Saturday, April 13, 2013

Basic Mathematics of Sound: Sample Rate, Sample Size, and Binary

When I first sat down to write this post, my intent was to teach some of the people who follow me on YouTube what sample sizes and rates are all about. You may have seen reference to sample rates before: CD’s at 16/44.1. High quality studio sessions at 24/96. I figured that I could type up a few paragraphs, record a short accompanying video, and be done in under an hour.

But then I started to think about what I’d have to explain if I explained sample rates: for starters, how frequency is measured, what is considered the normal range for human hearing, and how binary works.
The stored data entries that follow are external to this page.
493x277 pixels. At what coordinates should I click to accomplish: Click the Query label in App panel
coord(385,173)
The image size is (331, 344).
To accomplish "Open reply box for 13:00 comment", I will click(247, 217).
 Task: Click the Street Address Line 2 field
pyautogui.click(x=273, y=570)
And then I started to realize that I should probably touch on the Nyquist Theorum, which directly affects minimum sample rates required to make a recording sound good. If I got into Nyquist, it seemed that overlooking a quick explanation of aliasing and quantization noise would be criminal. And if I was going to mention anti-aliasing techniques, it would be a shame to skip over a basic explanation of dithering.
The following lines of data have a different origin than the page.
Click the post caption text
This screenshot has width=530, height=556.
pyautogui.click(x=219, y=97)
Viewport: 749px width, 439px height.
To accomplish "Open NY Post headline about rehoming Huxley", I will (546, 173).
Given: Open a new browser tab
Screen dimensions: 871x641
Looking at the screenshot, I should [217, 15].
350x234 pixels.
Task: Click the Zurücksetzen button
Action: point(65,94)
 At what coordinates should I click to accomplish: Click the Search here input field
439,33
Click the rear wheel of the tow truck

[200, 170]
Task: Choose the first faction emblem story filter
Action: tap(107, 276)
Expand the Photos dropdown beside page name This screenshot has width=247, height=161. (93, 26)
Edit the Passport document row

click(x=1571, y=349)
So this is going to be a story that touches as lightly as possible about some of the mathematics of sound and recording, but I promise that I will try to explain this in the most simple, common-sense, layman terms possible. I don’t want your eyes to glaze over and have you navigate to the latest episode of Breaking Bad, where the science seems more applicable to everyday life. Therefore, if you’re a professional audio engineer and you’re reading through this, and one of my explanations makes you start sweating and stuttering and your heart begins to palpitate, remember that I’m trying to make these explanations more accessible for a wide audience of people who don’t have advanced degrees in audio engineering. I’m going to explain things in ways that make simple sense to me. If you see an outright mistake, sure, go ahead and email me. But realize that sometimes I’m just trying to keep things simple. I’m sort of implying the spherical cow.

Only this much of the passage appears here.